▶ **WHAT YOU SHOULD DO**
Repeat the following listing line for line, with nothing changed.

Saved entries
------------------------------
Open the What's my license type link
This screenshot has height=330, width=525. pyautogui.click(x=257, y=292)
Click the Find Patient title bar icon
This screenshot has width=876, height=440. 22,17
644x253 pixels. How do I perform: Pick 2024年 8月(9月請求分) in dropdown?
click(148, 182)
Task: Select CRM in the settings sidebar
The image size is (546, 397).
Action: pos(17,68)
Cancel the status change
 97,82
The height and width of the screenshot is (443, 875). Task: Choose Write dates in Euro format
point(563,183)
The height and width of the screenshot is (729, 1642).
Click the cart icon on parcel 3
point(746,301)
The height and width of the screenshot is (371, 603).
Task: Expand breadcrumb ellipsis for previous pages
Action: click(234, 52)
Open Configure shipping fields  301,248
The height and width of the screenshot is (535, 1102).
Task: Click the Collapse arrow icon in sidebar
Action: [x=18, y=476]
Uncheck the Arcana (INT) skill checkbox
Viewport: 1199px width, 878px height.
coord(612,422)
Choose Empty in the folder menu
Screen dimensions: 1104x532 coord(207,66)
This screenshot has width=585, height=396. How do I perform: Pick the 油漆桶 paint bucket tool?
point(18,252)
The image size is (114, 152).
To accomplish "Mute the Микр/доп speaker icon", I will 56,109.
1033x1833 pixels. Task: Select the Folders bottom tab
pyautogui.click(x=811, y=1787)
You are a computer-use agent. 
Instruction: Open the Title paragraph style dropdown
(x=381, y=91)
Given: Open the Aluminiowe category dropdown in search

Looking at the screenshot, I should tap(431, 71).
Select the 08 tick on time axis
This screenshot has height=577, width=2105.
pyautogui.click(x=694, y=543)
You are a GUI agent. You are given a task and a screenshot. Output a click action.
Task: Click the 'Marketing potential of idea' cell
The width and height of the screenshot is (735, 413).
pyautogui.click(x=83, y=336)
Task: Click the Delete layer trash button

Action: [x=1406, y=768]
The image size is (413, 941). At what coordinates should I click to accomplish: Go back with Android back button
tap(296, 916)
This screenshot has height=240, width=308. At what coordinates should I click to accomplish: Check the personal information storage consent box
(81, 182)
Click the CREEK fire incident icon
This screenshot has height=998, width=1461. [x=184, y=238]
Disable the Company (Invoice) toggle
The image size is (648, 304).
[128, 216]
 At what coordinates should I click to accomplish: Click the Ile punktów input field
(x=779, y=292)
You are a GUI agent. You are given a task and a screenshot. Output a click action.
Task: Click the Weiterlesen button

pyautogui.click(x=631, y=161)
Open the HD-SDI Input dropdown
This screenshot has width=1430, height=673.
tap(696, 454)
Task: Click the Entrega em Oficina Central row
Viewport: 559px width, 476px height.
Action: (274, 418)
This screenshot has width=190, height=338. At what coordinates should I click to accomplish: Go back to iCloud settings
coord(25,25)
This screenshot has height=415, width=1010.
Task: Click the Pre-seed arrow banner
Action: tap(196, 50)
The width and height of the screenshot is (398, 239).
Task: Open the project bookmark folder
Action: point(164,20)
------------------------------
▶ **TASK SOLUTION**
Open the What's my license type link
This screenshot has height=330, width=525. pyautogui.click(x=257, y=292)
Click the Find Patient title bar icon
This screenshot has width=876, height=440. 22,17
644x253 pixels. How do I perform: Pick 2024年 8月(9月請求分) in dropdown?
click(148, 182)
Task: Select CRM in the settings sidebar
The image size is (546, 397).
Action: pos(17,68)
Cancel the status change
 97,82
The height and width of the screenshot is (443, 875). Task: Choose Write dates in Euro format
point(563,183)
The height and width of the screenshot is (729, 1642).
Click the cart icon on parcel 3
point(746,301)
The height and width of the screenshot is (371, 603).
Task: Expand breadcrumb ellipsis for previous pages
Action: click(234, 52)
Open Configure shipping fields  301,248
The height and width of the screenshot is (535, 1102).
Task: Click the Collapse arrow icon in sidebar
Action: [x=18, y=476]
Uncheck the Arcana (INT) skill checkbox
Viewport: 1199px width, 878px height.
coord(612,422)
Choose Empty in the folder menu
Screen dimensions: 1104x532 coord(207,66)
This screenshot has width=585, height=396. How do I perform: Pick the 油漆桶 paint bucket tool?
point(18,252)
The image size is (114, 152).
To accomplish "Mute the Микр/доп speaker icon", I will 56,109.
1033x1833 pixels. Task: Select the Folders bottom tab
pyautogui.click(x=811, y=1787)
You are a computer-use agent. 
Instruction: Open the Title paragraph style dropdown
(x=381, y=91)
Given: Open the Aluminiowe category dropdown in search

Looking at the screenshot, I should tap(431, 71).
Select the 08 tick on time axis
This screenshot has height=577, width=2105.
pyautogui.click(x=694, y=543)
You are a GUI agent. You are given a task and a screenshot. Output a click action.
Task: Click the 'Marketing potential of idea' cell
The width and height of the screenshot is (735, 413).
pyautogui.click(x=83, y=336)
Task: Click the Delete layer trash button

Action: [x=1406, y=768]
The image size is (413, 941). At what coordinates should I click to accomplish: Go back with Android back button
tap(296, 916)
This screenshot has height=240, width=308. At what coordinates should I click to accomplish: Check the personal information storage consent box
(81, 182)
Click the CREEK fire incident icon
This screenshot has height=998, width=1461. [x=184, y=238]
Disable the Company (Invoice) toggle
The image size is (648, 304).
[128, 216]
 At what coordinates should I click to accomplish: Click the Ile punktów input field
(x=779, y=292)
You are a GUI agent. You are given a task and a screenshot. Output a click action.
Task: Click the Weiterlesen button

pyautogui.click(x=631, y=161)
Open the HD-SDI Input dropdown
This screenshot has width=1430, height=673.
tap(696, 454)
Task: Click the Entrega em Oficina Central row
Viewport: 559px width, 476px height.
Action: (274, 418)
This screenshot has width=190, height=338. At what coordinates should I click to accomplish: Go back to iCloud settings
coord(25,25)
This screenshot has height=415, width=1010.
Task: Click the Pre-seed arrow banner
Action: tap(196, 50)
The width and height of the screenshot is (398, 239).
Task: Open the project bookmark folder
Action: point(164,20)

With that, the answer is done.